As one of Pakistan's biggest cricketers, Imran Khan has been drawing the attention of the public for decades. Pakistan will never forget that he made the country, as captain of the national team, in 1992 world champion by defeating the UK: the country's strongest cricket country. world and former colonizer.

Khans' failed marriages have been the fodder for sweet stories across the country. Jemima Goldsmith, the first woman from Khans wrote on Twitter how she remembered her first election campaign. She waited anxiously for a phone call on the results. When Khan called, he said, "The result is overwhelming!" Goldsmith gasped. "But in the wrong direction," continued her husband, after which he burst out laughing in his low voice.
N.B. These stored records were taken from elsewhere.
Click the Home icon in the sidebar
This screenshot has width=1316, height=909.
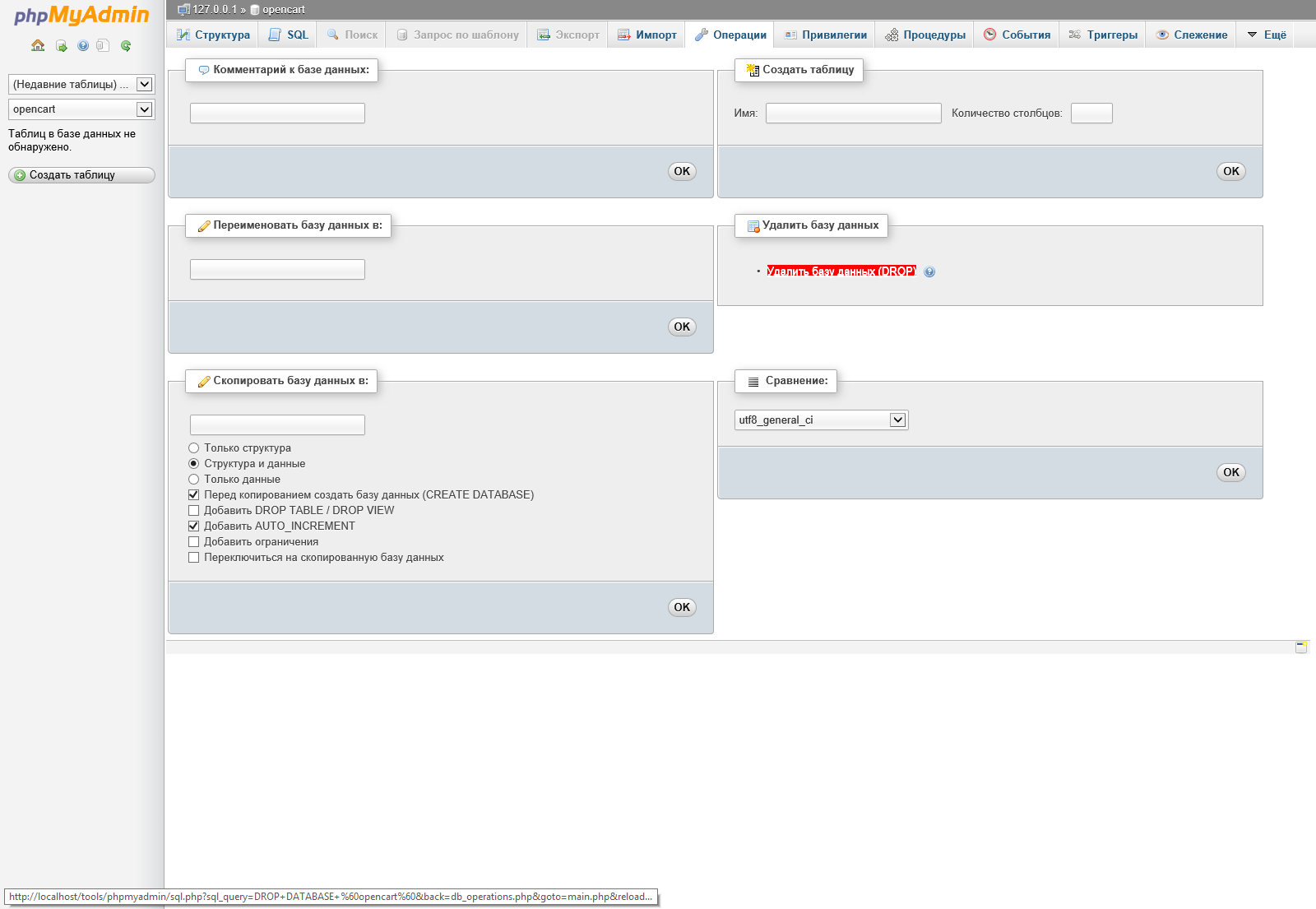click(38, 46)
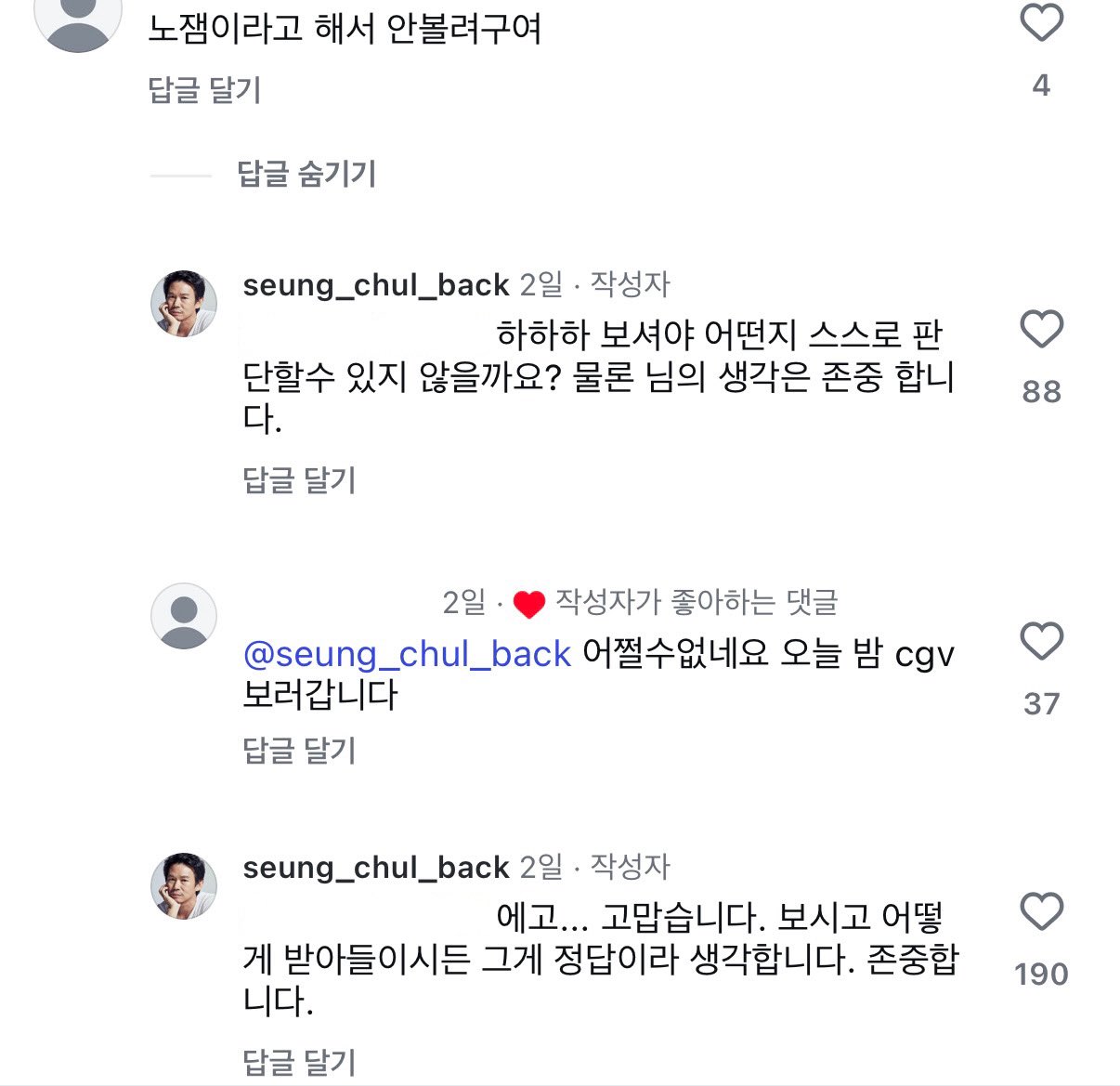Like the comment with 4 likes
1120x1086 pixels.
click(1041, 22)
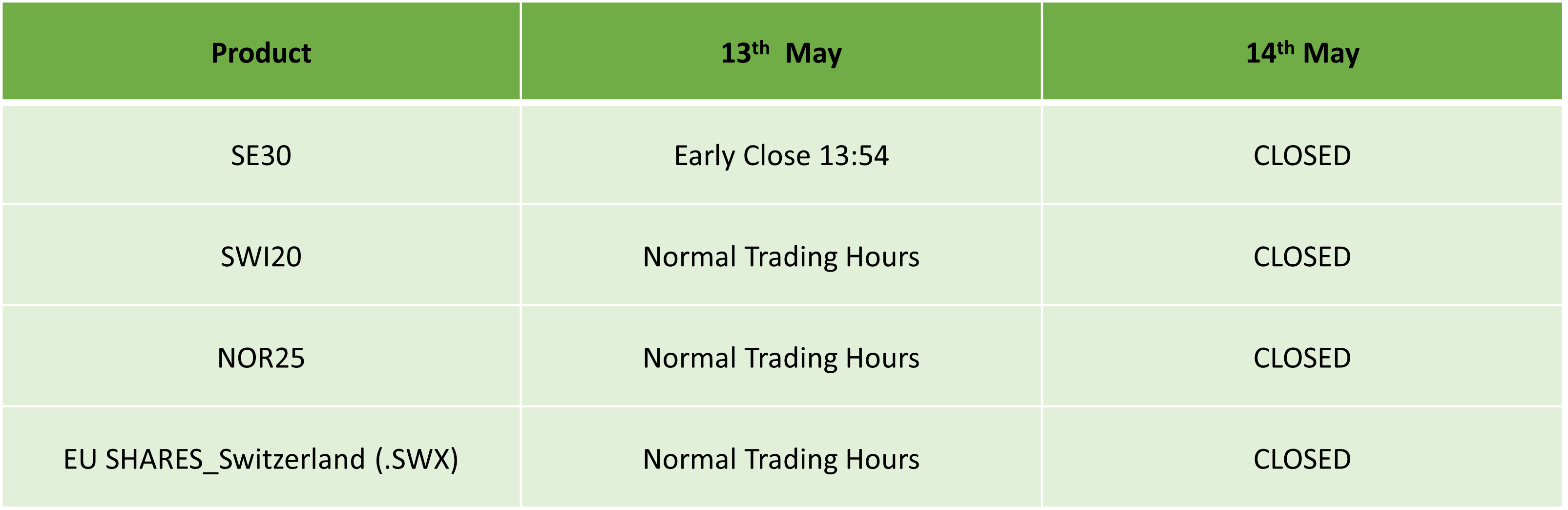This screenshot has height=510, width=1568.
Task: Click the CLOSED cell for NOR25
Action: (1302, 358)
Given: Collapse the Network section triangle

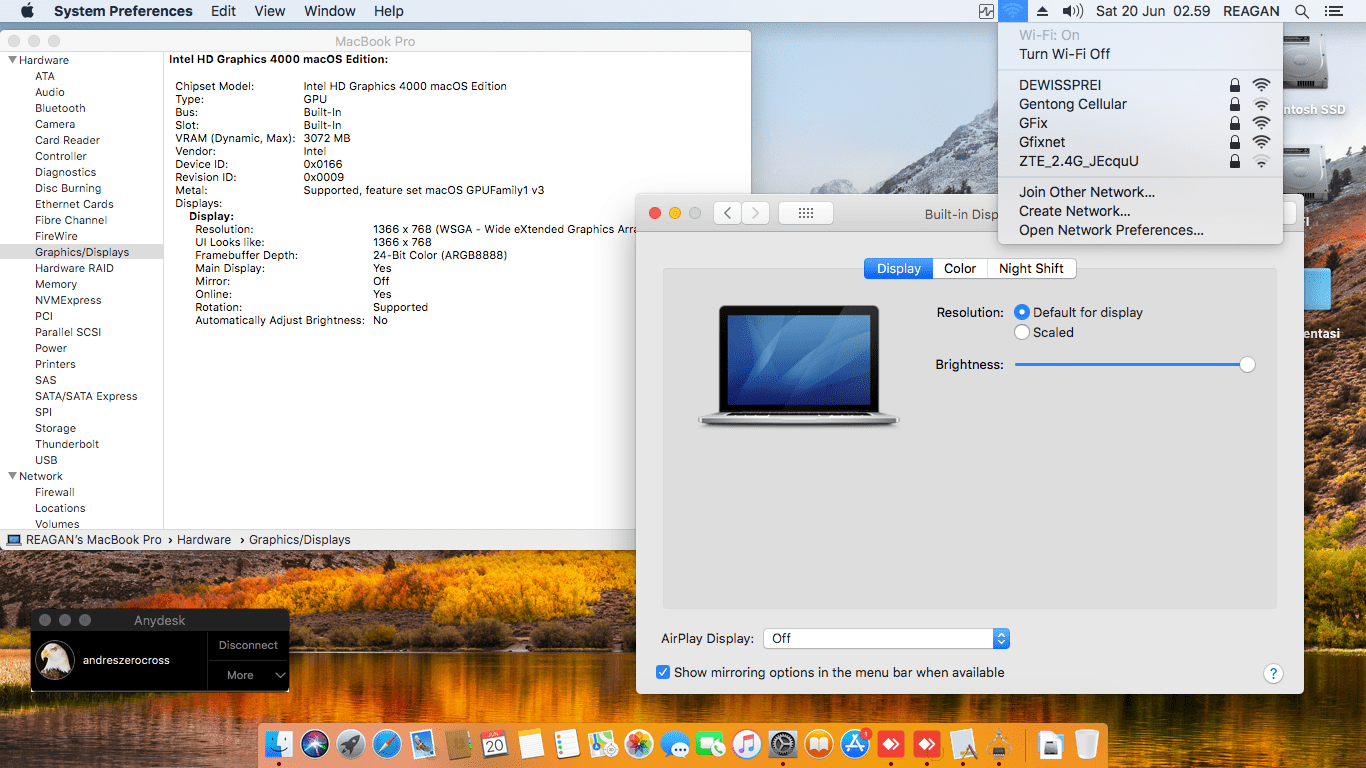Looking at the screenshot, I should click(12, 476).
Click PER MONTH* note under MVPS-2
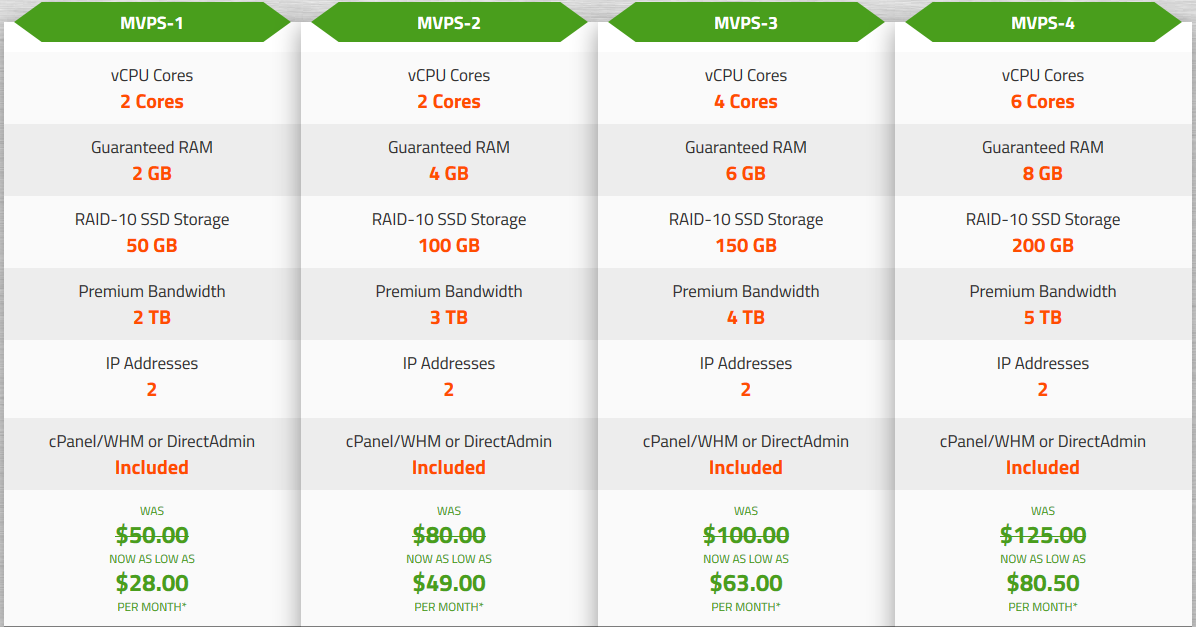Image resolution: width=1196 pixels, height=627 pixels. pyautogui.click(x=448, y=607)
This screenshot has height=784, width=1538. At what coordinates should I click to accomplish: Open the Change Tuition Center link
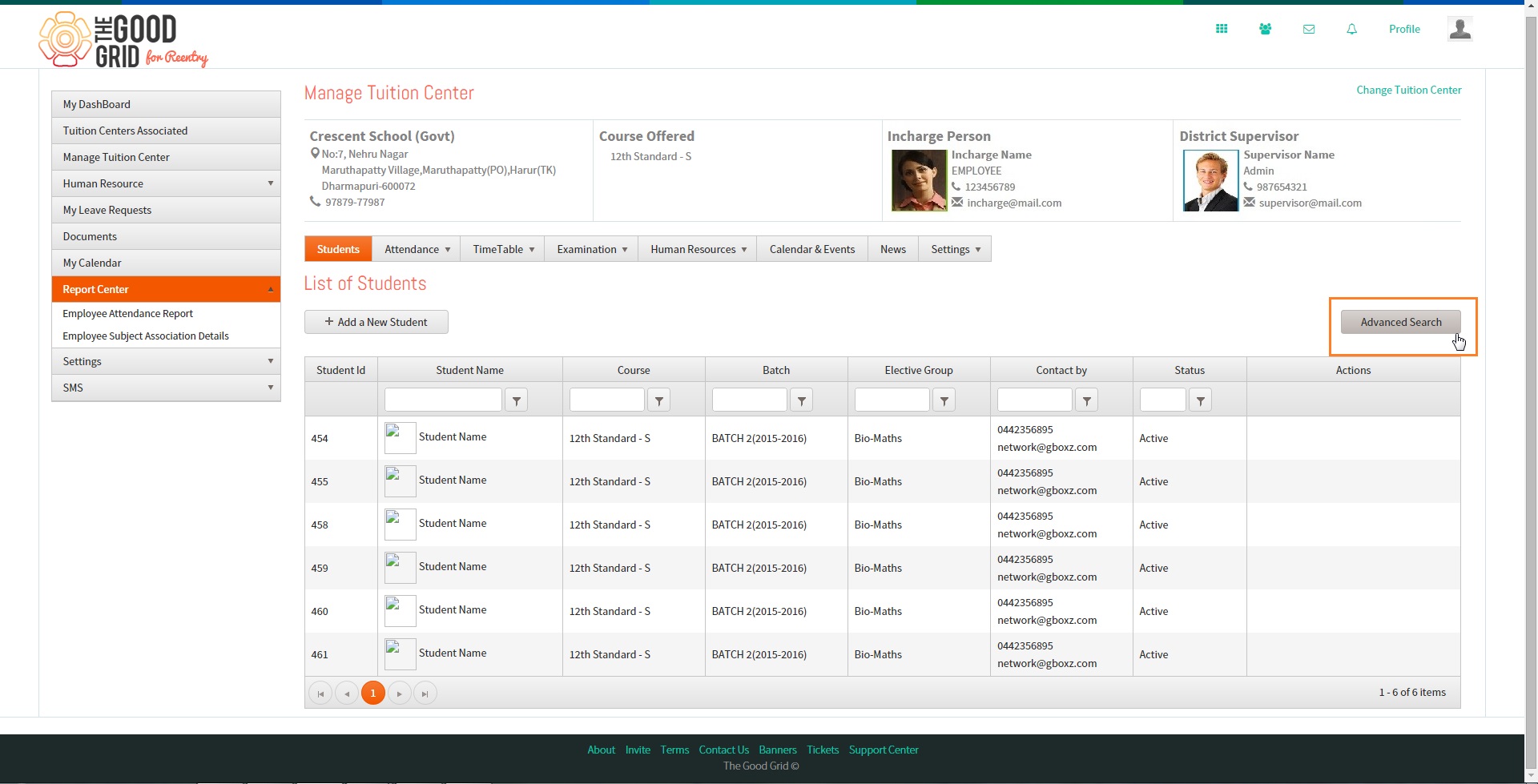[1409, 90]
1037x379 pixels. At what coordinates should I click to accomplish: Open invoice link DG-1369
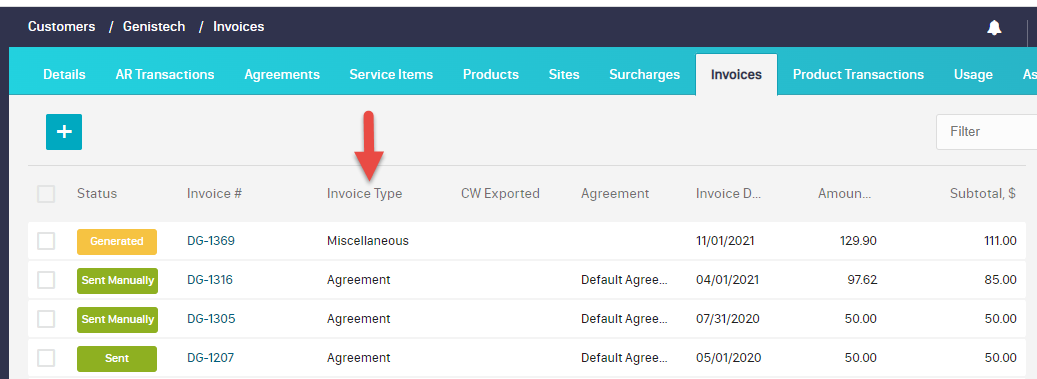[x=211, y=241]
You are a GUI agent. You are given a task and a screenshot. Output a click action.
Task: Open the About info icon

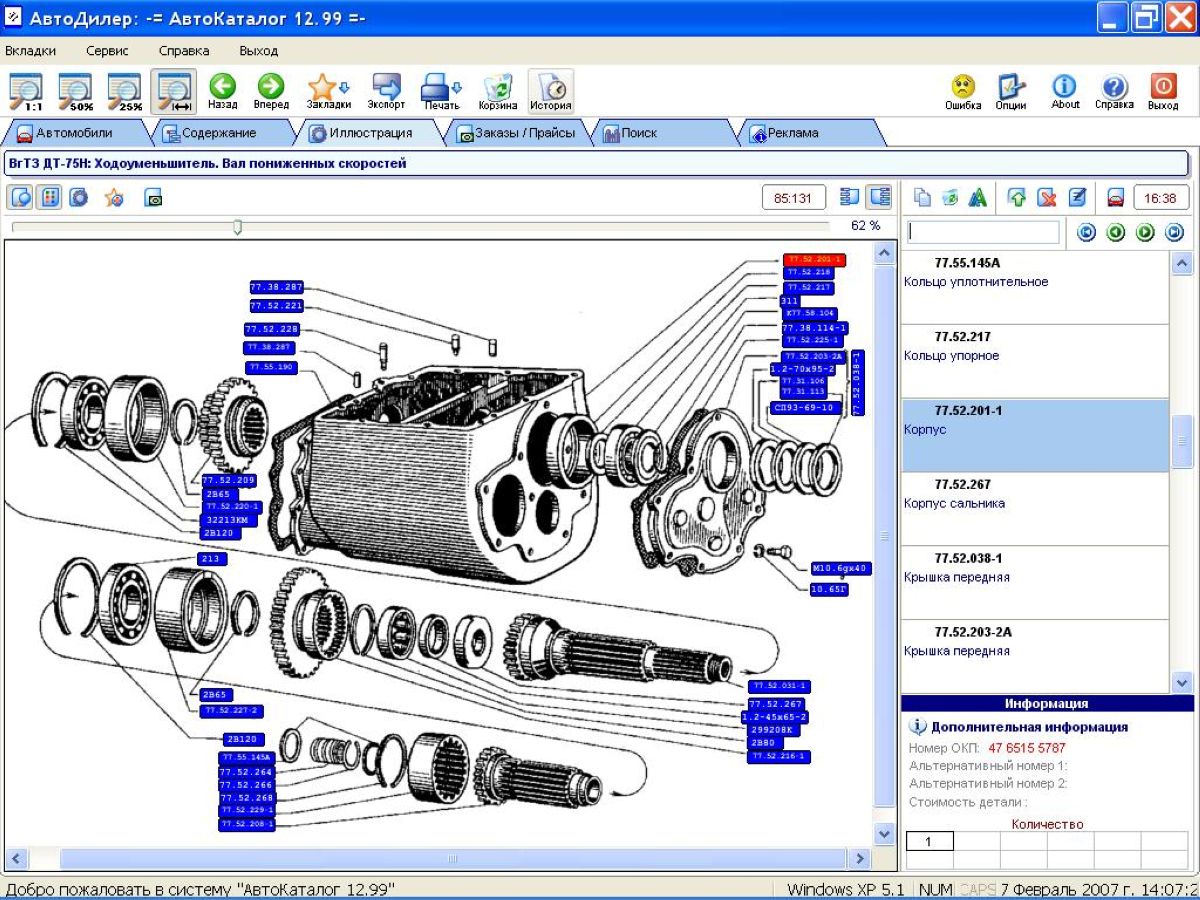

These were the 1997 elections, a year after the creation of the Khans party, the Pakistan Justice Movement (PTI). Khan did not come close to a serious representation in the Pakistani parliament at the time. Yet his party was already an important factor at that time. It is the PTI investigation team that provided in 1996 the first evidence of corruption of then prime minister, Benazir Bhutto, who entrusted him with the post of prime minister.

In his televised speech on Thursday, Khan promised to fight corruption in the highest regions of the world. power and compulsory imposition of taxes (practically no tax is paid in Pakistan). Poverty and illiteracy must be fought with force, according to Khan. "No country can prosper if it is an island populated by rich people and a sea of ​​poor people".

The youth of the Khan's base rejoice in such promises. Pakistan desperately needs change, with an economy that is far behind the possibilities, with a failing power supply and an alarming water shortage in the big cities.

But since his first steps in politics, Pakistani analysts have been wondering I want to hear. In Pakistan, the society is dominated by networks of kinship and patronage around strong leaders. Khan, according to some, lacks the vast network of worshipers both in the under layer and in the economic and administrative elite. In addition, its power base is not found in Punjab province, the center of Pakistani power, but in the Pashanian areas on the border with Afghanistan.

Metamorphosis

Especially regarding his origins, Khan became more fanatical and religious over the years. He ended his third marriage with Bushra Maneka, his pious spiritual advisor. She is veiled and Khan has not seen her face getting married. "I knew a little what it looked like through an old photo," he said in an interview in the British magazine Mail Online .

He gave the interview as an answer to the accusations that his second wife, Reham Khan, expressed in a scandalous column that she published in campaign time and in which she claimed that Khan is bisexual , uses hard drugs and has extra-marital children. There is no doubt that the profit of Khans PTI is partly due to the fall of Nawaz Sharif, who was prime minister until last year and head of the popular Pakistani Muslim League (PML). NOT). Sharif received ten years in prison for fraud. Leading members of his party moved – with supporters and all – to Khans PTI.

It is claimed that Khan has the support of the powerful army, which directs power in Pakistan behind the scenes. Although Khan denies them, he does not seem to take offense to these accusations. "You really came here because the generals wanted him," he asked tens of thousands of supporters at one of his last election meetings. Then to keep a hymn on the army.